SHM: — Restoring force $F = -kx$. Differential equation: $\frac{d^2x}{dt^2} + \omega^2x = 0$.
Displacement: — $x(t) = A \sin(\omega t + \phi)$.
Velocity: — $v(t) = A\omega \cos(\omega t + \phi) = \pm \omega\sqrt{A^2 - x^2}$. Max $v_{max} = A\omega$.
Acceleration: — $a(t) = -A\omega^2 \sin(\omega t + \phi) = -\omega^2 x$. Max $a_{max} = A\omega^2$.
Angular Frequency: — $\omega = \sqrt{k/m}$ (spring), $\omega = \sqrt{g/L}$ (pendulum).
Period: — $T = 2\pi/\omega$.
Total Energy (SHM): — $E = \frac{1}{2}kA^2 = \frac{1}{2}m\omega^2 A^2$.
Wave Equation: — $v = f\lambda$.
Transverse Wave: — Particle oscillation $\perp$ wave direction.

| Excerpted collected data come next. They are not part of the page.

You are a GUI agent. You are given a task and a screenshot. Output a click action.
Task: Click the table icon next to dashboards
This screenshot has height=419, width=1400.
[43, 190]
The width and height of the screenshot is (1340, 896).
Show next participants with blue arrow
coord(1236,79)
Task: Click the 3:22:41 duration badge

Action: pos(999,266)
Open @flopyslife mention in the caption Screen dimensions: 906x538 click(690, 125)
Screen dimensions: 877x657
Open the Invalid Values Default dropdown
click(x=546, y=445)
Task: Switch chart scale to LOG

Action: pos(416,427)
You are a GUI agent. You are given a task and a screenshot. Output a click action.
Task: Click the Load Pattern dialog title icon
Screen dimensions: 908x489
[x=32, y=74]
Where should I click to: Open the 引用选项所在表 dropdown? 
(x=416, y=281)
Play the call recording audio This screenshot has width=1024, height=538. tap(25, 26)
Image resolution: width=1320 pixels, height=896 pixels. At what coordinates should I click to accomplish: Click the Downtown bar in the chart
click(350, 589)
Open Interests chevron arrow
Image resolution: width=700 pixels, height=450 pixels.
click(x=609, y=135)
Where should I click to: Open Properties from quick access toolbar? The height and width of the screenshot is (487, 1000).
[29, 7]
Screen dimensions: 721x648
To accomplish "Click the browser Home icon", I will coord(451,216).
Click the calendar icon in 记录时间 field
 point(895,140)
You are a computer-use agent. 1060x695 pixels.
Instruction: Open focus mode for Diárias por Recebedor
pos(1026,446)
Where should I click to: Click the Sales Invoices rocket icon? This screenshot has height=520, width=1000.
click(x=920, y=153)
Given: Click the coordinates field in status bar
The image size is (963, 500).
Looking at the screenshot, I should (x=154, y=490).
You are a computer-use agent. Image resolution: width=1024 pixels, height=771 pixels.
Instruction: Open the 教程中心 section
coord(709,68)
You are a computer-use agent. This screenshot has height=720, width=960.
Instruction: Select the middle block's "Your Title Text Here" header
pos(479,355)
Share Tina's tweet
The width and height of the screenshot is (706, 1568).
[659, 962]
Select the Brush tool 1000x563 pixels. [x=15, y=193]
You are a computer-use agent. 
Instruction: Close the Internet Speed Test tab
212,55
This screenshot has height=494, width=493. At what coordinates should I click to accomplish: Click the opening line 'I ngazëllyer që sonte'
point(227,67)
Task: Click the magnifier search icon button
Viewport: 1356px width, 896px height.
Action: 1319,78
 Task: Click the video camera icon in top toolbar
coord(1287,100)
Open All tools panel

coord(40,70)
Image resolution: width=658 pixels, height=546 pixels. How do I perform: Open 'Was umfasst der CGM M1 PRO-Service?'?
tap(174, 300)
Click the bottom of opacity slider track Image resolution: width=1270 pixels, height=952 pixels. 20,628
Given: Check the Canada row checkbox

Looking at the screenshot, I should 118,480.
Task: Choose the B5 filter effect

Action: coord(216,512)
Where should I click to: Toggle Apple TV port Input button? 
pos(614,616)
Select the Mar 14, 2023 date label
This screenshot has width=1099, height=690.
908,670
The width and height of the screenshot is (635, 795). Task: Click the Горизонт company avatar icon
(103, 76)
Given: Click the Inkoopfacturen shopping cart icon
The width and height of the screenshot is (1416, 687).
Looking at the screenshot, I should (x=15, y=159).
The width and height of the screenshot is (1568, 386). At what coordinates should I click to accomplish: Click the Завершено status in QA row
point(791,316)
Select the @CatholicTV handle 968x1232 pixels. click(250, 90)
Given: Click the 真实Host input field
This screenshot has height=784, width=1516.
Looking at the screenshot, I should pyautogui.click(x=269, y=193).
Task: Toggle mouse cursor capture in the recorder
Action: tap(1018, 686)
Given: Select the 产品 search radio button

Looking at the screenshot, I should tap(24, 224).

Longitudinal Wave: — Particle oscillation $||$ wave direction.
Standing Waves (String fixed ends): — $\lambda_n = 2L/n$, $f_n = nv/(2L)$.
Standing Waves (Open pipe): — $\lambda_n = 2L/n$, $f_n = nv/(2L)$.
Standing Waves (Closed pipe): — $\lambda_n = 4L/(2n-1)$, $f_n = (2n-1)v/(4L)$ (only odd harmonics).
Doppler Effect: — $f' = f \left( \frac{v \pm v_o}{v \mp v_s} \right)$. (Numerator + for observer towards, - for away; Denominator - for source towards, + for away).

For Doppler Effect signs: 'O'bserver 'T'owards 'A'dds (Numerator +). 'S'ource 'T'owards 'S'ubtracts (Denominator -). If away, reverse the sign. (OTA, STS)